STATUANT SUR L'APPEL D'UNE ORDONNANCE DU JUGE DES LIBERTÉS ET DE LA DÉTENTION EN MATIERE DE SOINS PSYCHIATRIQUES





du Mercredi 13 Juillet 2022





RG : N° RG 22/00114 - N° Portalis DBVY-V-B7G-HBAZ





Appelant

M. [J] [B]

né le 01 Mai 1988 à [Localité 7] ([Localité 7])

SANS DOMICILE FIXE

actuellement hospitalisé au CHS de la SAVOIE

assisté de Me Sophie ALONSO, avocate désignée d'office inscrite au barreau de CHAMBERY



Appelés à la cause :

CENTRE HOSPITALIER SPECIALISE DE LA SAVOIE

[Localité 3]

non comparant



UDAF (curateur - curatelle renforcée)

en la personne de M. [Y] [O] [K]

[Adresse 1]

CS40948

[Localité 6]

comparant



M. LE PREFET DE LA HAUTE SAVOIE

Agence Régionale de Santé Rhône-Alpes

[Adresse 2]

[Localité 4]

non comparant



Partie Jointe :

Le Procureur Général - Cour d'Appel de CHAMBERY - Palais de Justice - 73018 CHAMBERY CEDEX Dossier communiqué et réquisitions écrites



********

DEBATS :



L'affaire a été débattue publiquement, à l'audience du mercredi 13 juillet 2022 à 10h devant Monsieur Cyril GUYAT, conseiller à la cour d'appel de Chambéry, délégué par ordonnance de Madame la première présidente, pour prendre les mesures prévues aux dispositions de la loi n° 2011-803 du 5 juillet 2011 relative aux droits et à la protection des personnes faisant l'objet de soins psychiatriques et aux modalités de prise en charge, assisté de Mme Sophie Messa, greffière




L'affaire a été mise en délibéré au mercredi 13 juillet 2022 après-midi,



Par arreté du 17 juin 2022, le maire d'[Localité 5] a ordonné l'admission provisoire de M. [J] [B] en hospitalisation complète sans consentement au CHS de la Savoie.
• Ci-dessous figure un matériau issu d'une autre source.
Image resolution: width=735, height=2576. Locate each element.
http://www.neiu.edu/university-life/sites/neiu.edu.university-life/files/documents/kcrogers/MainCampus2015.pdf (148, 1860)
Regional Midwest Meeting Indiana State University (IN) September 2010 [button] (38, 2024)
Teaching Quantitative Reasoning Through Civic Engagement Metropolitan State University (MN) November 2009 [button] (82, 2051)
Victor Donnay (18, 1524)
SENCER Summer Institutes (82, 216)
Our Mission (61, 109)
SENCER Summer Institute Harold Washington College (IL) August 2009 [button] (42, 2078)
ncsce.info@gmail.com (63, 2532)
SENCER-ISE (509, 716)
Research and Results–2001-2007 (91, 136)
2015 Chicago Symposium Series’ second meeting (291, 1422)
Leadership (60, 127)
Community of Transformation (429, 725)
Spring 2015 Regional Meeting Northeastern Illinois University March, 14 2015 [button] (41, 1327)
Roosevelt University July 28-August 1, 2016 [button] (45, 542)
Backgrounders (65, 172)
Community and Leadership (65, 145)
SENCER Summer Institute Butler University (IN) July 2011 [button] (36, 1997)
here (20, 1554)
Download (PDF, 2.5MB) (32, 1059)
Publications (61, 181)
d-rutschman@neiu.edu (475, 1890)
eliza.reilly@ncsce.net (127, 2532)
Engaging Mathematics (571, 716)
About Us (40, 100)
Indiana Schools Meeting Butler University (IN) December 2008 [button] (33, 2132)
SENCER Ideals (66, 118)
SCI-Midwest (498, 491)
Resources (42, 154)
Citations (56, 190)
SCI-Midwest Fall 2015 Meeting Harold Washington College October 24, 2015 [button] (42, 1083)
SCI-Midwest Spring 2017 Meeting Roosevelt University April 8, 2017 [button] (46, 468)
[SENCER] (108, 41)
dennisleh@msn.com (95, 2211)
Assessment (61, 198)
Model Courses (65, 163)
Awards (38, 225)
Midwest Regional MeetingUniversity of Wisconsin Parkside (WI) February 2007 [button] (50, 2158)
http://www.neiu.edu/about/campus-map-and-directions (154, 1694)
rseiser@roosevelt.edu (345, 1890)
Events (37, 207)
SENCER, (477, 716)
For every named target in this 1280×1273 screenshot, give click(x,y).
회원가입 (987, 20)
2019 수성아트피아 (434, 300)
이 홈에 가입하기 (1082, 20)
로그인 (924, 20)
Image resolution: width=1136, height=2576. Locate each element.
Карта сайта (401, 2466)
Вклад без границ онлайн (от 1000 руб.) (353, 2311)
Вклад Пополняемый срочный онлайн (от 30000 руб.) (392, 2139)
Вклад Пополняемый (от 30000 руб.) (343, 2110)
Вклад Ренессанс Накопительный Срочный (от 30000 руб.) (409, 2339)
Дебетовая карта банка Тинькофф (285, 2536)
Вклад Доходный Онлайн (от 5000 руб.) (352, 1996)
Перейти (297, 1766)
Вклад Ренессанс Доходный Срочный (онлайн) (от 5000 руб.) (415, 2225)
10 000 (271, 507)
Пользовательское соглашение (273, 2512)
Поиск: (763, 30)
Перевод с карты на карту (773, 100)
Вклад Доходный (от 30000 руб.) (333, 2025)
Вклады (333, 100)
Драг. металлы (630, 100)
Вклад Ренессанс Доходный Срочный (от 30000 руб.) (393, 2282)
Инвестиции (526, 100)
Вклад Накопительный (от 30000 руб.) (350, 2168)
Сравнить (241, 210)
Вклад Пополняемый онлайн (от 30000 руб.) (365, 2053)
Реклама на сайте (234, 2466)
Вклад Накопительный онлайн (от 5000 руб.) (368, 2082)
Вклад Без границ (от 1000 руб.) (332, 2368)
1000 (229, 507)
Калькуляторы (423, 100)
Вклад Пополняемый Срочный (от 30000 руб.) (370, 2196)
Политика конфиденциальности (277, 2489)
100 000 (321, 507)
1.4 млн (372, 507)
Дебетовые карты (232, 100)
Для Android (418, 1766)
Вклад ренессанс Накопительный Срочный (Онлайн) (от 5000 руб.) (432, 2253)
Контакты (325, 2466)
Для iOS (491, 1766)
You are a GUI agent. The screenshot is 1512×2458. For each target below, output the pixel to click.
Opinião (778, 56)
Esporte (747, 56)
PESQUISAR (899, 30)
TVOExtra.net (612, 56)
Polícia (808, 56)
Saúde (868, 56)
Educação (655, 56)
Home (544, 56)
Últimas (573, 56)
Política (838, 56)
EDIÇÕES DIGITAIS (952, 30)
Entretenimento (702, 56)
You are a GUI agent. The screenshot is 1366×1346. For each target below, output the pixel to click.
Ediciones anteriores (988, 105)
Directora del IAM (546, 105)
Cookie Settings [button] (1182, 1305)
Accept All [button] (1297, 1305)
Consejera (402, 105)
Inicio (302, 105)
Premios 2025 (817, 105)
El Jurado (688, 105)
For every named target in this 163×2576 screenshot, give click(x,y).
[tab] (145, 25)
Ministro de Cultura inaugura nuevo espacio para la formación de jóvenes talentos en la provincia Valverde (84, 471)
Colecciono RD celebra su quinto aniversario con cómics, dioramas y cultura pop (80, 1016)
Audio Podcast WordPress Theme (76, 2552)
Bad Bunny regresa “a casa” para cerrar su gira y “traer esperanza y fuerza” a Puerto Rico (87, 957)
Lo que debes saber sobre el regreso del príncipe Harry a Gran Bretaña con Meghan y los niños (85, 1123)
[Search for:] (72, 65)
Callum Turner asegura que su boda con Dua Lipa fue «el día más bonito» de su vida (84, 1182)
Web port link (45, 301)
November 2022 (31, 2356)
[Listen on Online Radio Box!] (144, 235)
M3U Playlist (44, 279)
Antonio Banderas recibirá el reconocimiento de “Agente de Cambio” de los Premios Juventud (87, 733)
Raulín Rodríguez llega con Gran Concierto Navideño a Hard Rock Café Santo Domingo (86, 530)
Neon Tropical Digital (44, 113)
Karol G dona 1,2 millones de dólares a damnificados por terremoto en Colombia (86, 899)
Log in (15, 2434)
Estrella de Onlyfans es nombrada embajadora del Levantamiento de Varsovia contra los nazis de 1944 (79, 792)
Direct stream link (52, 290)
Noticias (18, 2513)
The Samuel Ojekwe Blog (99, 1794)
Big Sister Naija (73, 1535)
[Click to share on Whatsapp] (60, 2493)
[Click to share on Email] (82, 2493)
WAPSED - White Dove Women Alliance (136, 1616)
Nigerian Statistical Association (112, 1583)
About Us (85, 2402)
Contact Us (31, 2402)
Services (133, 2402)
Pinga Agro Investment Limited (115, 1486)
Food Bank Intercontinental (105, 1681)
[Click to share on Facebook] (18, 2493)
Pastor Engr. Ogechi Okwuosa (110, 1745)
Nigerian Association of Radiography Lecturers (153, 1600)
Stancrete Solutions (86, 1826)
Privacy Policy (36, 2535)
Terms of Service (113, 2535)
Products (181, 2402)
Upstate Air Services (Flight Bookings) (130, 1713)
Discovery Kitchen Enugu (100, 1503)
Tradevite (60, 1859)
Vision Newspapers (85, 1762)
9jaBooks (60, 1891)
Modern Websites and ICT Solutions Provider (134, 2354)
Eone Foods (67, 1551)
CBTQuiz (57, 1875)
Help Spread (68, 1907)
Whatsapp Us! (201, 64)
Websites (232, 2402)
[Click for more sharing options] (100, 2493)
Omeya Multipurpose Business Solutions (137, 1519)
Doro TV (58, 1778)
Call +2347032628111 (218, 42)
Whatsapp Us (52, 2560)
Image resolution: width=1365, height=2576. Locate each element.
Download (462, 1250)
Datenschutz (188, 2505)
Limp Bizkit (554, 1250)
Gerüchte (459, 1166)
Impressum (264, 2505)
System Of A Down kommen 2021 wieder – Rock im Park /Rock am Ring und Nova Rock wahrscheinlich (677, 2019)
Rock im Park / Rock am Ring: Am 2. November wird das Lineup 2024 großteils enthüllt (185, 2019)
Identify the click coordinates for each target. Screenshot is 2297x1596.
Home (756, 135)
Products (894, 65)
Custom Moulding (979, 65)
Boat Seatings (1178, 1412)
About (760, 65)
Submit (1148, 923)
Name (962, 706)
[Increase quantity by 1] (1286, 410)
Le certificat médical d'admission du Docteur [V] mentionnait que M. [J] [B] était connu des services de psychiatrie pour un trouble psychotique ; qu'il présentait des troubles du comportement et persécutoires ; qu'il avait mis en route un incendie dans son immeuble ; qu'il apparaissait sthénique ; qu'il n'observait pas son traitement ; qu'il était sous curatelle.



Par arrêté du 20 juin 2022, le préfet de la Savoie a ordonné l'admission de M. [J] [B] en hospitalisation complète sans consentement au CHS de la Savoie.



Le certificat médical des 24 heures relevait notamment que le patient était suivi depuis longtemps pour impulsivité et intolérance aux frustrations, associées à des épisodes de rupture avec la réalité. Il est à nouveau en rutpure de traitement. A l'examen, il est opposant. Il a craché et tartiné de pizza les murs de sa chambre. Le risque de passage à l'acte hétéro-agressif est toujours présent.



Le certificat médical des 72 heures précisait que M. [J] [B] était sans domicile, qu'il a sciemment mis le feu au squat qu'il occupait avec d'autres personnes alors que des gens s'y trouvaient car il était en conflit avec eux. A l'évocation des faits, il est sans émotion, banalise et projette les torts sur autrui. Il est en isolement depuis son admission. Des comportements inadaptés et une tension psychique perdurent.



Par arrêté du 21 juin 2022, le préfet de la Savoie a maintenu l'hospitalisation complète sans consentement de M. [J] [B].



L'avis motivé du 23 juin 2022 relevait qu'il persistait une tension psychique avec des comportements encore par moment inadaptés, même si le contact était de meilleur qualité. Il existait un risque de fugue et de comportement potentiellement dangereux qui justifiait la poursuite des soins et de l'ajustement du traitement en chambre d'isolement.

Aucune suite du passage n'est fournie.